I find myself shambling through indifferent crowds in Manhattan more often these days, as I have taken a job (as of December 2011) smack in the heart of the Flatiron District, formerly a down-at-heel stretch containing anonymous offices on 5th Avenue, and a stretch of mostly abandoned, monumental stores on 6th. When I first encountered lower 6th Avenue in the 1960s or 1970s, it was home to a group of paper and twine manufacturers and, of all things, shoes and socks wholesalers. That has not completely deserted the area; south of the Garment District, there’s still a small sewing machine distribution and repair district.
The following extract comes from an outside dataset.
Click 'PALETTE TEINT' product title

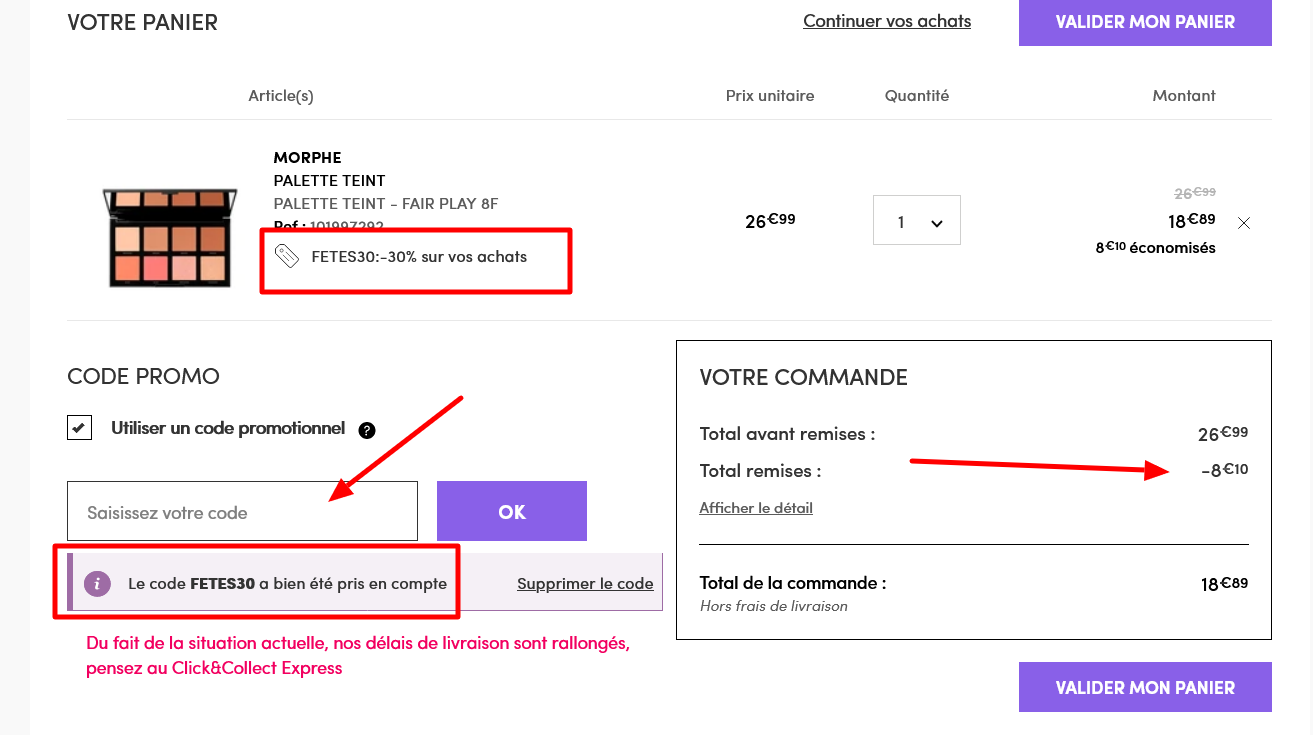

The Flatiron, though, whiffs of new money of late, with brilliantly lit and arranged store windows. While northern 5th is still Luxury Row, the Ladies’ Mile still attracts legions of ladies to Bed, Bath & Beyond (in the old Sigel-Cooper Building at 6th and 18th) that I jokingly refer to in female company as Bedroom, Bathroom and Kitchen. Across the street is a Men’s Wearhouse, for funerals and weddings, and an Old Navy for knocking around the house.
Weather and light permitting I will soon begin toting a camera around the Flatiron for however long my sojourn here lasts, but in the meantime, on a recent Sunday I wandered down 8th Avenue, which is something of a restaurant row between 14th and 23rd, and beheld its ancient signage.
This medallion-like sign reminds me of the remaining ones dedicated to the Organization of American States on the Avenue of the Americas (6th)
Tello, or whatever it was called before that, has always had old-style painted signs on the corner of its 20th Street bistro. They almost fooled me into thinking they were ancient when I first encountered them.
This sign looks like it could be new.
This classic definitely isn’t, though.
At 18th, another in NYC’s legion of ancient liquor store signs that take a liq’in and keep on tickin’. Most of these last simply because they get the job done and there’s no need to modernize. (I wish all my employers had thought the same way over the years.)
Now, this sign between 14th and 15th is undoubtedly the pick of the bunch. It’s 60 years old if it’s a day and it’s still in marvelous condition. Painting lettered signs outdoors, or even on office doors, is a dead skill, and it’s such a shame. Look at the extra, unnecessary details like serifs and the little triangles under the TH’s.
Part of the reason this old campaigner on 14th Street has lasted till the present undoubtedly is because it’d be such a pain in the neck to remove it. That’s why I’m still in my current apartment.